SOURCE TEXT
>> BEGIN

Kademlia: A Peer-To-peer Information System Based on the XOR Metric (2002) [pdf] - liamzebedee
https://pdos.csail.mit.edu/~petar/papers/maymounkov-kademlia-lncs.pdf
======
bcaa7f3a8bbc
I'm familiar to this paper because I was using eMule. eMule has a direct
citation to this paper in its "help" window, otherwise, the decentralization
of eD2k would not be possible. The protocol is old, but still impressive.

The year 2000 is special, within the same year, Gnutella, eDonkey and Freenet
were all released its initial version, as if the P2P network "emerged" from
the Internet. By 2004, eMule, I2P and BitTorrent (and BTW, Tor) were all here.
At the very beginning, the first generation of P2P, Gnutella was suffering
from its scalability problem - its simple unstructured, flooding protocol
needs a number of O(n) queries, and becomes unstable once the users exceeded
millions.

Then, Kademlia almost saved P2P. BitTorrent, I2P, eD2k and many other P2P
protocols are all Kad-based. For example, in eD2k, Kad allowed it to have P2P
resource discovery, and also an efficient decentralized keyboard search engine
(although there is spam, but mostly works, and in BitTorrent we still don't
have it), all with only a O(log(n)) query, The P2P mechanism of I2P is also
exclusively based on Kad.

>> END

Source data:
>> BEGIN

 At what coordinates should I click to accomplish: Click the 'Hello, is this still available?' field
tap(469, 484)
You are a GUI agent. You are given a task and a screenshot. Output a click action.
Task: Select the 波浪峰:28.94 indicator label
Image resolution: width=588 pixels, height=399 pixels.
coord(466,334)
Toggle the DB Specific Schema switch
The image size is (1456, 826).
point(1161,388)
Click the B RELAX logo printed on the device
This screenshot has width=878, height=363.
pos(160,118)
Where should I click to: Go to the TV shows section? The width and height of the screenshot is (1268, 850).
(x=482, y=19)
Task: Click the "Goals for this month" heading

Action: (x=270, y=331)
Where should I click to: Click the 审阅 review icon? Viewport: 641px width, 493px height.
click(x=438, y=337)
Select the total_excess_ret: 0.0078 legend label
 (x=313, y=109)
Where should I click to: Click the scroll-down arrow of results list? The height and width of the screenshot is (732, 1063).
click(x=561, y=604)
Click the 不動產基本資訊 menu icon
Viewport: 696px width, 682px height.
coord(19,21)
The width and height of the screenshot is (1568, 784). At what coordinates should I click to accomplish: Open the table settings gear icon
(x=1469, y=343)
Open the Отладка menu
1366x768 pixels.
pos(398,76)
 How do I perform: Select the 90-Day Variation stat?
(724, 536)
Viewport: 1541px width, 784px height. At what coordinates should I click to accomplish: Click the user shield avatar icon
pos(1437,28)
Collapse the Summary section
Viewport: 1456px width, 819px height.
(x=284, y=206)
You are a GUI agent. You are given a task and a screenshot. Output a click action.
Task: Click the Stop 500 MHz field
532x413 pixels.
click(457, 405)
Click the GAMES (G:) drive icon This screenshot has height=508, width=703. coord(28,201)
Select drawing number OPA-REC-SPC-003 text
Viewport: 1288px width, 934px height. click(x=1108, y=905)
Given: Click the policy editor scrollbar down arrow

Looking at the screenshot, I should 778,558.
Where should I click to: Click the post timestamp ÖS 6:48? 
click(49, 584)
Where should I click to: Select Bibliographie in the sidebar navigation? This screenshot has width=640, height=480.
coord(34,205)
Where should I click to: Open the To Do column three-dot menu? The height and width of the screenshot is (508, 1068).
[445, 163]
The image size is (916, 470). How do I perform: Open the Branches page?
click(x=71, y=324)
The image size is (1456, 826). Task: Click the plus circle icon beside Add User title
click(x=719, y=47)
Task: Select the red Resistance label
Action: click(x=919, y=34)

>> END

WRITTEN INSTRUCTION A
Can you repeat the Kademlia discussion word for word, starting at "Then, Kademlia almost" and ending at "based on Kad."?
WRITTEN INSTRUCTION B
What is the Spanish translation of the sentence "The protocol is old, but still impressive." in the Kademlia discussion?

EXPECTED OUTPUT A
Then, Kademlia almost saved P2P. BitTorrent, I2P, eD2k and many other P2P
protocols are all Kad-based. For example, in eD2k, Kad allowed it to have P2P
resource discovery, and also an efficient decentralized keyboard search engine
(although there is spam, but mostly works, and in BitTorrent we still don't
have it), all with only a O(log(n)) query, The P2P mechanism of I2P is also
exclusively based on Kad.

EXPECTED OUTPUT B
El protocolo es antiguo, pero sigue siendo impresionante.